Korgan0 wrote:So, I don't know if this is the right place for this, but how are you thinking the PC's will get missions and get paid? Will you be adopting the standard Shadowrun structure of Fixer/Johnson? Will Lancers put themselves on some kind of organized open market, or is this entire business very hush-hush?
The idea is that several distinct and overlapping playstyles can be supported.
  • Deniable Assets - The lancers work for a government or corporation, but as contractors through a handler. This gives their ultimate employer plausible deniability about whatever it is the lancers do to achieve their goals, and it gives the lancers the kind of freedom that comes with a lack of oversight.

    Private Detectives - The lancers do work for people and organizations who come to them on a walk-in or referral basis. This allows them to advertise their services, though they may or may not be able to advertise their results (client privacy and all that).

——

# To be done:
In the forum post, how do clients reach the lancers in the Private Detectives playstyle? Answer from the forum post alone.

# Supplied data:
——

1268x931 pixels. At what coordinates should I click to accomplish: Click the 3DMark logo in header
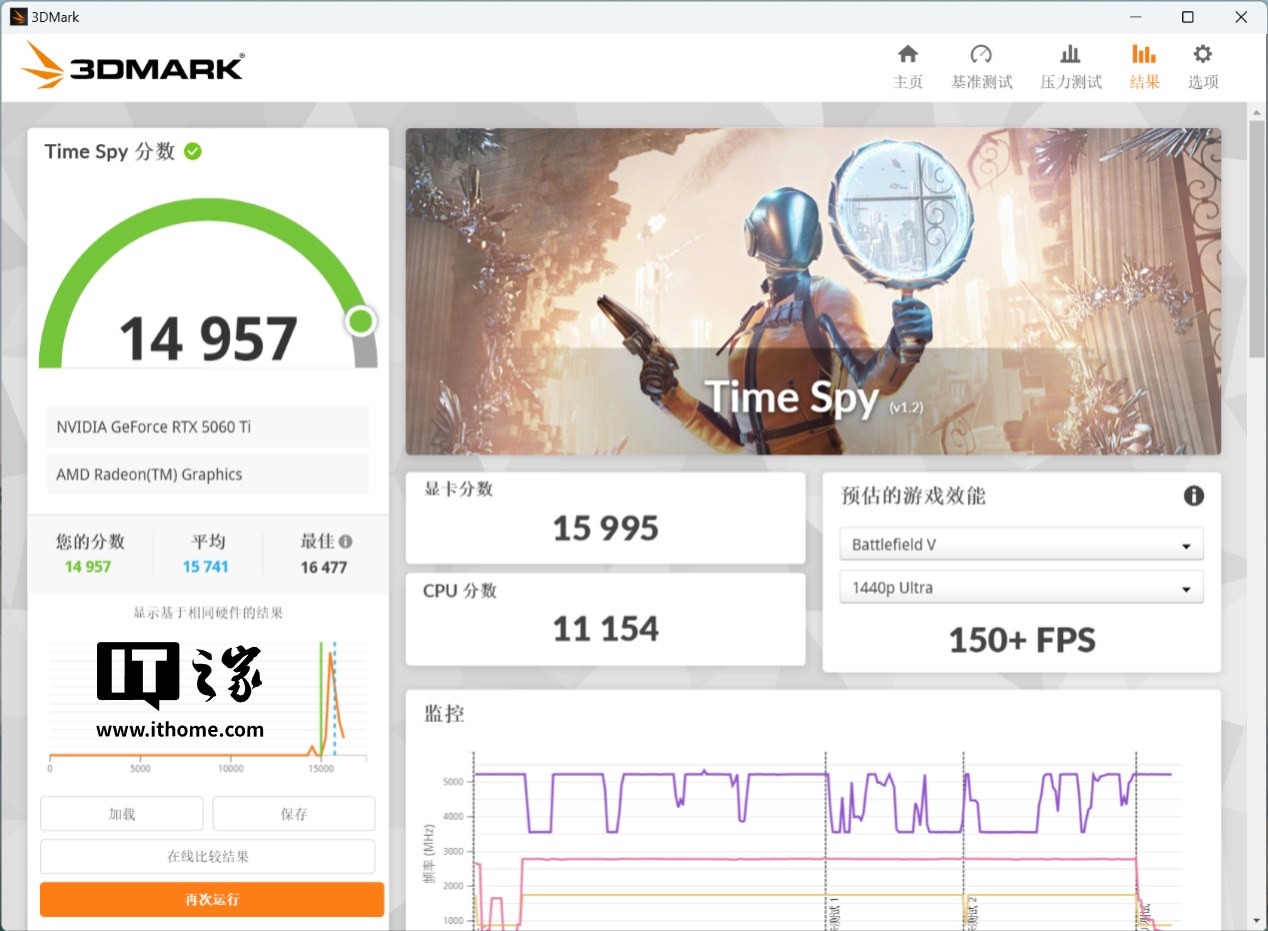tap(132, 66)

——

# Complete answer:
They come to the lancers on a walk-in or referral basis.